Many college students’ experiences include taking a university-level math course. Whether it’s getting through the minimum requirements for a bachelor of science or extensive classes for a mathematics major, University of Oregon students will find themselves pouring over math books and frantically pressing buttons on their scientific calculators.
For many students, part of the struggle that comes with math classes is the anxiety of taking them. Michelle Lo, a senior undergraduate in the math department who was also an undergraduate teaching assistant for Math 105 and 106 last year, said that a big problem is students feeling that they’re “inherently bad at math.”
“Most students can actually think about mathematical ideas when they’re not represented in the typical mathematical way that we see in a classroom,” Lo said. “For example, getting asked about a finance question on a test might bring a lot of anxiety for a student, but asked to find the price of a shirt at a store, they’re completely capable of doing the math.”
Senior Instructor and Assistant Math Department Head Mike Price said the math department is always trying to improve. Price said the department is trying to make their best instructors the “face” of their introductory classes, especially during fall term when students feel the most anxiety about taking math classes.
Price added that the department is also trying to take stress off of students by fixing the costs of their required materials and curriculum.
Price said students often go into math courses thinking that the subject matter will pick up from where it left off in high school, but often that’s not the case.
“We routinely see students who identify as having taken calculus in high school, but place into a college algebra course at UO,” Price said. “This can be disheartening for everyone involved, but I believe in meeting students where they are.”
Price understands that students can be worried about taking math classes like 105 or 106 which have about 100 students enrolled in them.

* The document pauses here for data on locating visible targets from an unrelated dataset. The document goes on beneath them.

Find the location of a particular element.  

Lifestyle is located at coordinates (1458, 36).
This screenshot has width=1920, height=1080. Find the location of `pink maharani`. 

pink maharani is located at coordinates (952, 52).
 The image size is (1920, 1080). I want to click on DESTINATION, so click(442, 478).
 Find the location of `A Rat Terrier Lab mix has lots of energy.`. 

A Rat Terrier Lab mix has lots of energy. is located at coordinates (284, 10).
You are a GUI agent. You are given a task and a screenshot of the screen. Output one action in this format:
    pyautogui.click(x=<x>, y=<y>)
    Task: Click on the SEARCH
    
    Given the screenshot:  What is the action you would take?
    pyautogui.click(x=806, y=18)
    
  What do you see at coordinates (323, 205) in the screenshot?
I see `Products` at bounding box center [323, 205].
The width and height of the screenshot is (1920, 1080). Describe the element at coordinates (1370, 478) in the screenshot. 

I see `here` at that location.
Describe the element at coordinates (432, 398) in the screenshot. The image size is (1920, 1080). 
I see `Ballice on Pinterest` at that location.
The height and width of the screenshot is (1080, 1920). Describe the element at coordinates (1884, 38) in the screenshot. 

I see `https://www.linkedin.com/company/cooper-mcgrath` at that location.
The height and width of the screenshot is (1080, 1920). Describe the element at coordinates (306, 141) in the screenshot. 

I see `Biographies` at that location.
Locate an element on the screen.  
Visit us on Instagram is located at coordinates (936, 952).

“Some students may have concerns about some of our larger format courses, compared to the majority of our sections which are offered in more personal small sections that allow individual attention,” Price said.
Junior physics major Jordyn Mascareñas said she enjoys math, but wonders how much of the subject material in the higher math classes that she’s required to take she’ll actually use.
“As you start moving up, I feel like it becomes less applicable to things and more theoretical-type math,” Mascareñas said. “I think that’s been the thing that I’ve struggled with is if there’s going to be enough of it that I’m actually going to use in my physics degree.”
Mascareñas is also deciding whether to take on a math major along with her physics major, or to take a math minor since the required classes are so similar. Mascareñas said the best thing a student who is struggling in math can do is go to office hours, which she didn’t know about as a freshman.
“It’s essentially additional help specifically for what you’re doing,” said Mascareñas. “It’s the time to ask questions in a low- stress environment. Once I started going to office hours my sophomore year, I felt like I had a much better grasp on what the professor expected.”
Price also said he tries to make his larger classes feel smaller by giving in-class exercises and reaching out directly to students who are struggling. But it’s also on the student to engage and arrive to their math classes ready to learn, and to be prepared for the challenges that the classes might produce, Price says.
“I’d like students to have high hopes and expectations for courses in our department,” Price said. “We want students to feel supported by the department and to feel that we are partners in their learning, there to help them succeed, and willing to listen and help when they have concerns.”
This article has been edited to fix an error.